By consuming these insects and rodents, Possums help [in reducing] pest populations that frequently outbreak in suburban gardens. This also benefits in controlling the spread of disease and damage to suburban plants.
Besides this, possums support seed and pollen dispersal, [which] encourages vegetation growth and biodiversity in suburban areas.
Being a food source for many predators like coyotes, foxes, and birds of prey, Possums are also an important part of the “natural food chain” of the wild.
This means their very presence in the suburban ecology prompts a ripple effect that impacts the behavior of other species and shapes the intricate tapestry of suburban wildlife.
However, possums’ nocturnal wanderings and arboreal habits can pose some challenges. For example, they may occasionally disturb suburban life by nesting on roofs or cruising on ornamental plants”
Diet of Newborn Possums
Newborn opossums get their food sources from their mother’s milk. They get two types of milk: regurgitation and blood. The regurgitated milk is the nourishment for them. In this possum diet, the blood will help build antibodies.
After about three weeks, the baby possums will stop drinking both. Only eat the regurgitated type of milk without blood in it. They will be weaned and taken care of in their mother’s pouch at about 2-3 months old.
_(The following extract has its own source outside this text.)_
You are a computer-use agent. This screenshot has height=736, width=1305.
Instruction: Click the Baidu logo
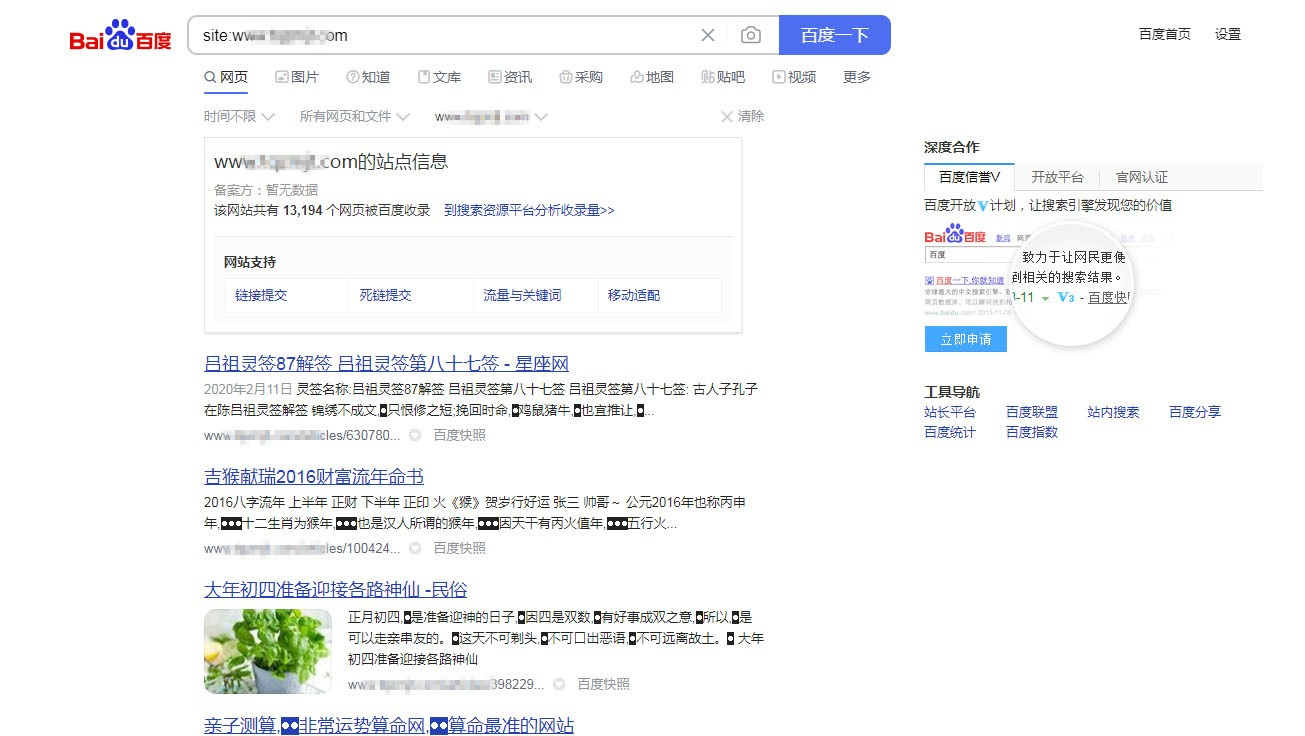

When baby possums are born, they weigh an average of 30 grams (1 ounce). After its first few days, the weight will increase by about 20 to 30 grams (1/2 to 1 ounce).
The baby possums eat nothing but will drink regurgitated milk straight from the mother’s hind legs. As the days go by, it will continue to get more nutritionally enriched milk.
We can conclude from this article that what possums eat is an opossum diet. It is primarily determined by what is available in a specific geographic location at a particular time of year.
Possums like to eat insects, plants, fruits, vegetables, fish, and birds. Clearly, they aren’t picky eaters. It is not unusual for an opossum to also chew through trash cans.
They are also looking for food items such as dog food. Or fruit that might have been disposed of without being eaten first.